What to produce:
Each entry that follows must be output without any deviation.
--- Records for the task Enclosed Below ---
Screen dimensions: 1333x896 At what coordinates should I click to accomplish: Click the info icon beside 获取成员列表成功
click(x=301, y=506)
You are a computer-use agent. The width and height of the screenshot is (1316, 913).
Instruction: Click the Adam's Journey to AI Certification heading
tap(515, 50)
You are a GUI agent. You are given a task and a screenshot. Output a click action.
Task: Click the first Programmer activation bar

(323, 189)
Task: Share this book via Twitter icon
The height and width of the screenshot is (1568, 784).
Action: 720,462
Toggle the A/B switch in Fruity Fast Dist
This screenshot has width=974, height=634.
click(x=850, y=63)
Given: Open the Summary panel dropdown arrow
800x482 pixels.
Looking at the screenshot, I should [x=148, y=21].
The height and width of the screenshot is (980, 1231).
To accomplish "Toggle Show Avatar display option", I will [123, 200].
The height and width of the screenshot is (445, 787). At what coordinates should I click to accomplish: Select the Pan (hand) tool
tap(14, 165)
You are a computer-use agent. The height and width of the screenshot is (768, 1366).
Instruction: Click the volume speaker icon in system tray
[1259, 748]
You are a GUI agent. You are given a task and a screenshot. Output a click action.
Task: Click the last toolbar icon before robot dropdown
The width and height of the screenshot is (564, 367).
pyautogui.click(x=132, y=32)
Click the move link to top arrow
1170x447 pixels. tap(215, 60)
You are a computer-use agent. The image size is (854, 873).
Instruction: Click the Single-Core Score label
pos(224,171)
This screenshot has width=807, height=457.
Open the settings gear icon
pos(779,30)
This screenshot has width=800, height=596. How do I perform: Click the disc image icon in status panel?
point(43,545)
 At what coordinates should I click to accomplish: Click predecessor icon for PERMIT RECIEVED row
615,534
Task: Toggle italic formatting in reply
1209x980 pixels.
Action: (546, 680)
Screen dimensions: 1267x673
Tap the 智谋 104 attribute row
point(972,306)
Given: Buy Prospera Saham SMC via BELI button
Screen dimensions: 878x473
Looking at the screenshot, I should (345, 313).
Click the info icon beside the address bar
--- End of Enclosed Records for the task ---
Response for this exercise:
Screen dimensions: 1333x896 At what coordinates should I click to accomplish: Click the info icon beside 获取成员列表成功
click(x=301, y=506)
You are a computer-use agent. The width and height of the screenshot is (1316, 913).
Instruction: Click the Adam's Journey to AI Certification heading
tap(515, 50)
You are a GUI agent. You are given a task and a screenshot. Output a click action.
Task: Click the first Programmer activation bar

(323, 189)
Task: Share this book via Twitter icon
The height and width of the screenshot is (1568, 784).
Action: 720,462
Toggle the A/B switch in Fruity Fast Dist
This screenshot has width=974, height=634.
click(x=850, y=63)
Given: Open the Summary panel dropdown arrow
800x482 pixels.
Looking at the screenshot, I should [x=148, y=21].
The height and width of the screenshot is (980, 1231).
To accomplish "Toggle Show Avatar display option", I will [123, 200].
The height and width of the screenshot is (445, 787). At what coordinates should I click to accomplish: Select the Pan (hand) tool
tap(14, 165)
You are a computer-use agent. The height and width of the screenshot is (768, 1366).
Instruction: Click the volume speaker icon in system tray
[1259, 748]
You are a GUI agent. You are given a task and a screenshot. Output a click action.
Task: Click the last toolbar icon before robot dropdown
The width and height of the screenshot is (564, 367).
pyautogui.click(x=132, y=32)
Click the move link to top arrow
1170x447 pixels. tap(215, 60)
You are a computer-use agent. The image size is (854, 873).
Instruction: Click the Single-Core Score label
pos(224,171)
This screenshot has width=807, height=457.
Open the settings gear icon
pos(779,30)
This screenshot has width=800, height=596. How do I perform: Click the disc image icon in status panel?
point(43,545)
 At what coordinates should I click to accomplish: Click predecessor icon for PERMIT RECIEVED row
615,534
Task: Toggle italic formatting in reply
1209x980 pixels.
Action: (546, 680)
Screen dimensions: 1267x673
Tap the 智谋 104 attribute row
point(972,306)
Given: Buy Prospera Saham SMC via BELI button
Screen dimensions: 878x473
Looking at the screenshot, I should (345, 313).
Click the info icon beside the address bar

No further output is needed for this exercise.